The persistent Na+ current (INap) is believed to be an important target of dopamine modulation in prefrontal cortex (PFC) neurons. While past studies have tested the effects of dopamine on INap, the results have been contradictory largely because of difficulties in measuring INap using somatic whole-cell recordings. To circumvent these confounds we used the cell-attached patch-clamp technique to record single Na+ channels from the soma, proximal dendrite (PD) or proximal axon (PA) of intact prefrontal layer V pyramidal neurons. Under baseline conditions, numerous well resolved Na+ channel openings were recorded that exhibited an extrapolated reversal potential of 73 mV, a slope conductance of 14–19 pS and were blocked by tetrodotoxin (TTX).

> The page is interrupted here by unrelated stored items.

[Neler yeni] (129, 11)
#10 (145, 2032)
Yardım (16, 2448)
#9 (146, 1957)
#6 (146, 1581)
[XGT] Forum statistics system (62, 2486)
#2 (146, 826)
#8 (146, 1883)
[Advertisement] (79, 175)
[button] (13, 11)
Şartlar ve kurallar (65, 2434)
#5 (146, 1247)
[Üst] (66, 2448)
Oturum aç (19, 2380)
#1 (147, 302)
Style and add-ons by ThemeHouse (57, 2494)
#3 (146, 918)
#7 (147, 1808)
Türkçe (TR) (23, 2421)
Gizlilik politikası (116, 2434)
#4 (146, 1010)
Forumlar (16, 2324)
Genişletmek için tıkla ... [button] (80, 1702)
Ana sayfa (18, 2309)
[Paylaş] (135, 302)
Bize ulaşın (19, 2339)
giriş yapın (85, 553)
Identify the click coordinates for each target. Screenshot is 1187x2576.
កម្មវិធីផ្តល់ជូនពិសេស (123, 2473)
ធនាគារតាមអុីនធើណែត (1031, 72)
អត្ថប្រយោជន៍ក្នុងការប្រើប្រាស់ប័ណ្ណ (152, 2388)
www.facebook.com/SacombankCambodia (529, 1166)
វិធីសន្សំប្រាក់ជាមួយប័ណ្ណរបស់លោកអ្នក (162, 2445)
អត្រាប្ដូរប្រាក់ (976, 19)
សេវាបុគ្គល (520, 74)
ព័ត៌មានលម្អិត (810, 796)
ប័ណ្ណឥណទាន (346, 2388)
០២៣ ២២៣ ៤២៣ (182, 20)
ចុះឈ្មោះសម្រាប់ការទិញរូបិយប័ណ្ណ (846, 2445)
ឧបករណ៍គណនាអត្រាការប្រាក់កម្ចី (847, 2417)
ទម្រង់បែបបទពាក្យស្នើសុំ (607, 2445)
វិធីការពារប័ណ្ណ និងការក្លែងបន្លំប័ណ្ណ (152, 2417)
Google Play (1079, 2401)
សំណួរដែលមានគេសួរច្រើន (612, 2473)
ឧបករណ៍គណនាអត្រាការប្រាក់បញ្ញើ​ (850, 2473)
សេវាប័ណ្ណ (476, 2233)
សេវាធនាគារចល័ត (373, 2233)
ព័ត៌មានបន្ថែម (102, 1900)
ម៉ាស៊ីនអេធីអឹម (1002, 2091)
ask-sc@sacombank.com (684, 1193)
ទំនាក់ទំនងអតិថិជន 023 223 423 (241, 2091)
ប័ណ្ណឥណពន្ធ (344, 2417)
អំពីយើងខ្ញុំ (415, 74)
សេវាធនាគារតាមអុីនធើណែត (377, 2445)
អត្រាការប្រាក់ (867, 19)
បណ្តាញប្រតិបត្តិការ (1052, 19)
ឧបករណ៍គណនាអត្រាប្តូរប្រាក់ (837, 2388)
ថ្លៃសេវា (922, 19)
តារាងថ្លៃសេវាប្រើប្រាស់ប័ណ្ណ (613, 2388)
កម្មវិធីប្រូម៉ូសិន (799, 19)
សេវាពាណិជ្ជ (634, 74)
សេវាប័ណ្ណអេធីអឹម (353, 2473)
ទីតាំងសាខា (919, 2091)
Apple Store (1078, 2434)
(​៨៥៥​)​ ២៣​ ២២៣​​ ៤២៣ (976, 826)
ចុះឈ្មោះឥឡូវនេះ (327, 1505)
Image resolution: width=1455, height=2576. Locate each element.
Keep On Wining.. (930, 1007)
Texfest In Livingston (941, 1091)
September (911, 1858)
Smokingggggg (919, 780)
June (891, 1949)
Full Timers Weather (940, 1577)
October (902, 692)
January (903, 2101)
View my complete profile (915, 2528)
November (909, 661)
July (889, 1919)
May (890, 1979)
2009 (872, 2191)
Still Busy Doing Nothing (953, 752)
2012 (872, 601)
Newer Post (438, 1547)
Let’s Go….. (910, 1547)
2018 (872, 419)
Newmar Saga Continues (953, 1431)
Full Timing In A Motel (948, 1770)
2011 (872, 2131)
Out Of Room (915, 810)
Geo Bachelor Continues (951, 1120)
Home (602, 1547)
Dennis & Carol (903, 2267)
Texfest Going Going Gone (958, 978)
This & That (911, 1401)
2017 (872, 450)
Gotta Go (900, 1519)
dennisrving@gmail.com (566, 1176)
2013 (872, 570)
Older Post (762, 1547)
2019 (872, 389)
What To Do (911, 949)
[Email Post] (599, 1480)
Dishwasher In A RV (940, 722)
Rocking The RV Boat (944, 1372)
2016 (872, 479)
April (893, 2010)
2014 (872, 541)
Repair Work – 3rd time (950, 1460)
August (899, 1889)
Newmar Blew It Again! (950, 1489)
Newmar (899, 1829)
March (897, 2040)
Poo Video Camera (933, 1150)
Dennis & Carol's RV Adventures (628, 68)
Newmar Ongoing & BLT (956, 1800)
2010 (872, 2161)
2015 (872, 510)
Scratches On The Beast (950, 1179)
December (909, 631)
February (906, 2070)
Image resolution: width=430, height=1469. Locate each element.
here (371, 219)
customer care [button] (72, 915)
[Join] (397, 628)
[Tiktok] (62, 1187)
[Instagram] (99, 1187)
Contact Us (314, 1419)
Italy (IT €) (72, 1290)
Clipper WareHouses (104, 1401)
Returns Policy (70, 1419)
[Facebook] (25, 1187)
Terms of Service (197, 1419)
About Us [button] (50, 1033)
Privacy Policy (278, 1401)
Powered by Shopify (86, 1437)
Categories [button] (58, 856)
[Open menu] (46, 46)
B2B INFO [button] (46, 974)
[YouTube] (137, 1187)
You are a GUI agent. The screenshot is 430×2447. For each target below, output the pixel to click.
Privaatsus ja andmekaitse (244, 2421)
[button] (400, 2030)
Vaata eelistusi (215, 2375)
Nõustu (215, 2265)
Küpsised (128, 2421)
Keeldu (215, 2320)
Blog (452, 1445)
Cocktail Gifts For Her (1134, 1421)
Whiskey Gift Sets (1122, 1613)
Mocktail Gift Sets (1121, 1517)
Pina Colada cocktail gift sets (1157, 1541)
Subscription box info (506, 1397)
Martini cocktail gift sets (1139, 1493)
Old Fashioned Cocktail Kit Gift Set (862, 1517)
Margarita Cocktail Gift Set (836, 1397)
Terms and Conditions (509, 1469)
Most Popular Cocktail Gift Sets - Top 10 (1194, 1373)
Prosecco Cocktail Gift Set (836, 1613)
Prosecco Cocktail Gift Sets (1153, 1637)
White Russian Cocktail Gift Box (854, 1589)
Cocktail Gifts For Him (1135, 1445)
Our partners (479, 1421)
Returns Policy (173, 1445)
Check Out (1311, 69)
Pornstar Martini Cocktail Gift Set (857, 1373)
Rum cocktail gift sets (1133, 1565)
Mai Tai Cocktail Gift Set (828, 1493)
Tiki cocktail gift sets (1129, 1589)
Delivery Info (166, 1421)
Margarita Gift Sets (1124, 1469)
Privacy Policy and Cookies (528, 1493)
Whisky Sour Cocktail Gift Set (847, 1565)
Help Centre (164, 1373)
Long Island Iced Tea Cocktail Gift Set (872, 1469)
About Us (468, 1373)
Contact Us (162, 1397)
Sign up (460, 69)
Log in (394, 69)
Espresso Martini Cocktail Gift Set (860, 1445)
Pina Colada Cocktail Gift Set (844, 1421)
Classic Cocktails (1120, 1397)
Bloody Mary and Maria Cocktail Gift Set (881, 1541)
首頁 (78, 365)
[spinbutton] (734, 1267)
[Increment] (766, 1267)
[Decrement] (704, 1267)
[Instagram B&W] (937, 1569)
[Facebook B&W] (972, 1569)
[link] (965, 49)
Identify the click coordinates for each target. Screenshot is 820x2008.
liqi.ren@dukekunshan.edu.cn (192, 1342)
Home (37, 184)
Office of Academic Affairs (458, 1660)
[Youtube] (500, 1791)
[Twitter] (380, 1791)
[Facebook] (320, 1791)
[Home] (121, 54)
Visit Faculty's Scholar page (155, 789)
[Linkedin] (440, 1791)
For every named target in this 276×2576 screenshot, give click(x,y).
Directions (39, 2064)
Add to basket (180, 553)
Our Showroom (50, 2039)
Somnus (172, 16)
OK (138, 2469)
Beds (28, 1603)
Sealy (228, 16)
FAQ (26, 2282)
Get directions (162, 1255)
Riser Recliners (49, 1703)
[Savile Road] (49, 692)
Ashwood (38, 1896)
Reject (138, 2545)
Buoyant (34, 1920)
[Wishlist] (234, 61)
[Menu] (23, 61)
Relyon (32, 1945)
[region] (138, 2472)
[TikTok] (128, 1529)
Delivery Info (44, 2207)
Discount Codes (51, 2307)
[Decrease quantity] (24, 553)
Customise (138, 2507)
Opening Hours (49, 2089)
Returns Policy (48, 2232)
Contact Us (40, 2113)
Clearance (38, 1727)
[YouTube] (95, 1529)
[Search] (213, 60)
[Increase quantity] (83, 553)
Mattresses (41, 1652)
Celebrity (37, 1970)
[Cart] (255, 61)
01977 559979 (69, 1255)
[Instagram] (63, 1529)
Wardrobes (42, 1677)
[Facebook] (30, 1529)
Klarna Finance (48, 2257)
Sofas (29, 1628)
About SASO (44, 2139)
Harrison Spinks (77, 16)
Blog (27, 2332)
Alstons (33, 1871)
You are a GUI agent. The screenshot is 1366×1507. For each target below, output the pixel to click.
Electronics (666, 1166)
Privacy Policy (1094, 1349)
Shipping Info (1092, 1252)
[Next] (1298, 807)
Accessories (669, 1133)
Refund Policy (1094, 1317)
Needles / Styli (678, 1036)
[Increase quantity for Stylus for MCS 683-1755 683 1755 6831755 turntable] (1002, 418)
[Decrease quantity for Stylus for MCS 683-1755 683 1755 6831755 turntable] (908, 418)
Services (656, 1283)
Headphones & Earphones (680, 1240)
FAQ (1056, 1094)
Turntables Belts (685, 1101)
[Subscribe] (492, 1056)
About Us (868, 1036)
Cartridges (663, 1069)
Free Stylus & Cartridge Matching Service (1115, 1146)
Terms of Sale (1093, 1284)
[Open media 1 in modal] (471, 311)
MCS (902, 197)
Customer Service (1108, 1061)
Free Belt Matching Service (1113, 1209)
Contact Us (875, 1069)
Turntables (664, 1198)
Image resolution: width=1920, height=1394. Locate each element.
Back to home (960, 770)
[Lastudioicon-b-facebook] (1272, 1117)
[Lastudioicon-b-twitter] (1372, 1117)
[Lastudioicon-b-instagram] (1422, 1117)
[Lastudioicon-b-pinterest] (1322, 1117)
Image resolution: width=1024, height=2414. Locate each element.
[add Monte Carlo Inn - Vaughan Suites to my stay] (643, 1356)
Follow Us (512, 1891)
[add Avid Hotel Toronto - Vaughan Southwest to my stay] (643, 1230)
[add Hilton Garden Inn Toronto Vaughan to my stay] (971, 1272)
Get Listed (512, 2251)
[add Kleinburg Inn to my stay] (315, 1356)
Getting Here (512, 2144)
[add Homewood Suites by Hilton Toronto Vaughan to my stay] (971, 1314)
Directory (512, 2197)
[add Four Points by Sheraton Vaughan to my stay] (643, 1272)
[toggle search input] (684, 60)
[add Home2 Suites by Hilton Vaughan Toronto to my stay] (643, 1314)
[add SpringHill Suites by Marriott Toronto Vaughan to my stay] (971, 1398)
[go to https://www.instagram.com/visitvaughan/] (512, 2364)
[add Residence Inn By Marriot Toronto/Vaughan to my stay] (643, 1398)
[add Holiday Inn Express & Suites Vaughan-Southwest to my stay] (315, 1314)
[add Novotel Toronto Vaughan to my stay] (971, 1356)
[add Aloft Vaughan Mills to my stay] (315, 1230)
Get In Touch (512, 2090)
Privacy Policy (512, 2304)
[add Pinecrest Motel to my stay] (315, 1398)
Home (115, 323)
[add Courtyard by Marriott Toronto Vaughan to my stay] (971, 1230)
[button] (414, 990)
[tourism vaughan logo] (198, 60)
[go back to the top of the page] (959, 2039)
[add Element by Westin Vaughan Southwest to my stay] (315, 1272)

While similar in most respects, the propensity to exhibit prolonged bursts lasting >40 ms was many fold greater in the axon than the soma or dendrite. Bath application of the D1/D5 receptor agonist SKF81297 shifted the ensemble current activation curve leftward and increased the number of late events recorded from the PD but not the soma or PA. However, the greatest effect was on prolonged bursting where the D1/D5 receptor agonist increased their occurrence 3 fold in the PD and nearly 7 fold in the soma, but not at all in the PA. As a result, D1/D5 receptor activation equalized the probability of prolonged burst occurrence across the proximal axosomatodendritic region. Therefore, D1/D5 receptor modulation appears to be targeted mainly to Na+ channels in the PD/soma and not the PA. By circumventing the pitfalls of previous attempts to study the D1/D5 receptor modulation of INap, we demonstrate conclusively that D1/D5 receptor activation can increase the INap generated proximally, however questions still remain as to how D1/D5 receptor modulates Na+ currents in the more distal initial segment where most of the INap is normally generated.